Extracted data entries:

* * * * * * * * *

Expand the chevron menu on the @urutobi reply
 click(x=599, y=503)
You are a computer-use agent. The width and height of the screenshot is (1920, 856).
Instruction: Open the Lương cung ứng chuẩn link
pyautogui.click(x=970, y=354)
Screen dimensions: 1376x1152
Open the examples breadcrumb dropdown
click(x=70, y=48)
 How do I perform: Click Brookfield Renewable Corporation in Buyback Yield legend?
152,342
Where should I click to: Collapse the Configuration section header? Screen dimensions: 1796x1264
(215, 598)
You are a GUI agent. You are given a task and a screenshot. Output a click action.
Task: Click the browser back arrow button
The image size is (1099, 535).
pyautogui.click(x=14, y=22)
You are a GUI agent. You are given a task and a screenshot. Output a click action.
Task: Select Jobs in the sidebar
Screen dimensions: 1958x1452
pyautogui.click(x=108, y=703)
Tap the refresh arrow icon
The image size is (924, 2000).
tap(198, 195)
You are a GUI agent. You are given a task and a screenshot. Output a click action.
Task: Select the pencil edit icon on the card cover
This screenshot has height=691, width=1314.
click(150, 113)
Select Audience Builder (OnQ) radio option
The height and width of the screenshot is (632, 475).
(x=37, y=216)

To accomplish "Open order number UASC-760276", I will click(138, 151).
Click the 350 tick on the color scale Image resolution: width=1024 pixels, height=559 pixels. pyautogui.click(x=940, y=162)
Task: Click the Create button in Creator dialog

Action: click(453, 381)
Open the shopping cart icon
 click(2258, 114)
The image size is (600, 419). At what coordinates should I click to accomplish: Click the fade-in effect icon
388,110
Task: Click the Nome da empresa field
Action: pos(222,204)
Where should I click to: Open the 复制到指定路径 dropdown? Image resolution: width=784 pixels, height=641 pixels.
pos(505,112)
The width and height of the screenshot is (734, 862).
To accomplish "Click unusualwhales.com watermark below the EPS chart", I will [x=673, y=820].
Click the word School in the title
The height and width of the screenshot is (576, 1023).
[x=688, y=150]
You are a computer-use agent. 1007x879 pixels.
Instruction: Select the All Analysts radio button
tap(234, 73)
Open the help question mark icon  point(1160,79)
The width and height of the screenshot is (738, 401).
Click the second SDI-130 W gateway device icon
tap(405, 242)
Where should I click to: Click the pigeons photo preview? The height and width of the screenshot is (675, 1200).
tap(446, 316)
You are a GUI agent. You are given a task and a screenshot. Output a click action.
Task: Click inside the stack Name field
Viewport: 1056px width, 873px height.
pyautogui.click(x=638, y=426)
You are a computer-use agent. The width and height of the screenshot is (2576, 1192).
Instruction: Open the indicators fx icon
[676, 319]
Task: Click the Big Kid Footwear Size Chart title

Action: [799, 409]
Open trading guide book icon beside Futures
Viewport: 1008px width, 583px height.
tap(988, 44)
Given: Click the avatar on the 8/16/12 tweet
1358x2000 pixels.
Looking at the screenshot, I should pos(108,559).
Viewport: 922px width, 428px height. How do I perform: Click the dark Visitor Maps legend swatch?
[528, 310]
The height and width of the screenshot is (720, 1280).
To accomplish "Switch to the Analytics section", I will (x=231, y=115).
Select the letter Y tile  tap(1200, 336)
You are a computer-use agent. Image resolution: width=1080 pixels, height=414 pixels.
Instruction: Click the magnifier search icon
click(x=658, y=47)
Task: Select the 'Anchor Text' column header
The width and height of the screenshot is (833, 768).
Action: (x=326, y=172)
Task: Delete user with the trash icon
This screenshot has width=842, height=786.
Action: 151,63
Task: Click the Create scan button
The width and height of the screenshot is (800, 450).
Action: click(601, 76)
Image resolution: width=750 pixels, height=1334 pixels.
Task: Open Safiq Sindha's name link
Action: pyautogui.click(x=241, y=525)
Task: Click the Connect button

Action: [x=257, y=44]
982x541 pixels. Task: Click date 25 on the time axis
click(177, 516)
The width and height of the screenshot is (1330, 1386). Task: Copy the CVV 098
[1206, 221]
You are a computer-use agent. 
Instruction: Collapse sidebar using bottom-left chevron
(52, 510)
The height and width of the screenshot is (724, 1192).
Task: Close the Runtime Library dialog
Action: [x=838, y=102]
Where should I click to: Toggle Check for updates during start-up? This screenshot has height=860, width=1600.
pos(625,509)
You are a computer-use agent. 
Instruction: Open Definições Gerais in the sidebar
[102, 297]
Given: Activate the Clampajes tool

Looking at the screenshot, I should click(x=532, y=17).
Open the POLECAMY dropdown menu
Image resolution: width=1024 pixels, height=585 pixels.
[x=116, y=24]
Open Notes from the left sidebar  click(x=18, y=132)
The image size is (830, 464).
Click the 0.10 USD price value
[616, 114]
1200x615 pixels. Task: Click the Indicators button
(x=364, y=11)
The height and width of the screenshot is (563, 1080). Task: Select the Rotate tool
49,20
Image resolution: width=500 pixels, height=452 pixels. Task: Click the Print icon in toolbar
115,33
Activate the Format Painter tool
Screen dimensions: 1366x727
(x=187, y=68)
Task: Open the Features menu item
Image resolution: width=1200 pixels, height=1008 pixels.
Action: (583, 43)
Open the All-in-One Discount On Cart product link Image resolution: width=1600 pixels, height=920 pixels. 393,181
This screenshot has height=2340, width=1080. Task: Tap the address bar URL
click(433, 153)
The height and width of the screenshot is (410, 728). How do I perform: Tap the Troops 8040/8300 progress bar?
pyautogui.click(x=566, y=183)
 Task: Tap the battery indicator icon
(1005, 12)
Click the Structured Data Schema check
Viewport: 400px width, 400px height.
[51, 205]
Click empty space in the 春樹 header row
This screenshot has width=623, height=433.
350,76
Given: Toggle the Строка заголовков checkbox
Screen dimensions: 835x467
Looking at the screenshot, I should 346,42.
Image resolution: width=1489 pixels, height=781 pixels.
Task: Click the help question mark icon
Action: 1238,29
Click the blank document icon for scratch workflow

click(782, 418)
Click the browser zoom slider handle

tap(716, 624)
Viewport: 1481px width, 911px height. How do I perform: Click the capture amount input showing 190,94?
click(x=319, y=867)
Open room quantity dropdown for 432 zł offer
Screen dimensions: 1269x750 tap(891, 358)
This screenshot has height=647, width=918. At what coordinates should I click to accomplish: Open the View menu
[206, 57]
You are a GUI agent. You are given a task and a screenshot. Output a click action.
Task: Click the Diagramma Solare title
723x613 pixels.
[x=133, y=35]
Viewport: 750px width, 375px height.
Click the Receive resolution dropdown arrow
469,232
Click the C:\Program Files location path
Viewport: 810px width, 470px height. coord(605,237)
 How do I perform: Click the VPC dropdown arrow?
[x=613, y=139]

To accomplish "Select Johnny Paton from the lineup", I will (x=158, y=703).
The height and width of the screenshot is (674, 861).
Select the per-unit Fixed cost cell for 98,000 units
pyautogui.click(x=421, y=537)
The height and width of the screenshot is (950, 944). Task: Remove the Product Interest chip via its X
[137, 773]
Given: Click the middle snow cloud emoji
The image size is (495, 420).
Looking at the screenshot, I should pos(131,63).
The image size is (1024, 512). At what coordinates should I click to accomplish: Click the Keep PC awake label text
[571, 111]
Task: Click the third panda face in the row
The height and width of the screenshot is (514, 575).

* * * * * * * * *

EXERCISE DESCRIPTION: Return only the lines running from the line with "The image size is (495, 420)." to the last line of the records, both included, exactly as written.

RESPONSE:
The image size is (495, 420).
Looking at the screenshot, I should pos(131,63).
The image size is (1024, 512). At what coordinates should I click to accomplish: Click the Keep PC awake label text
[571, 111]
Task: Click the third panda face in the row
The height and width of the screenshot is (514, 575).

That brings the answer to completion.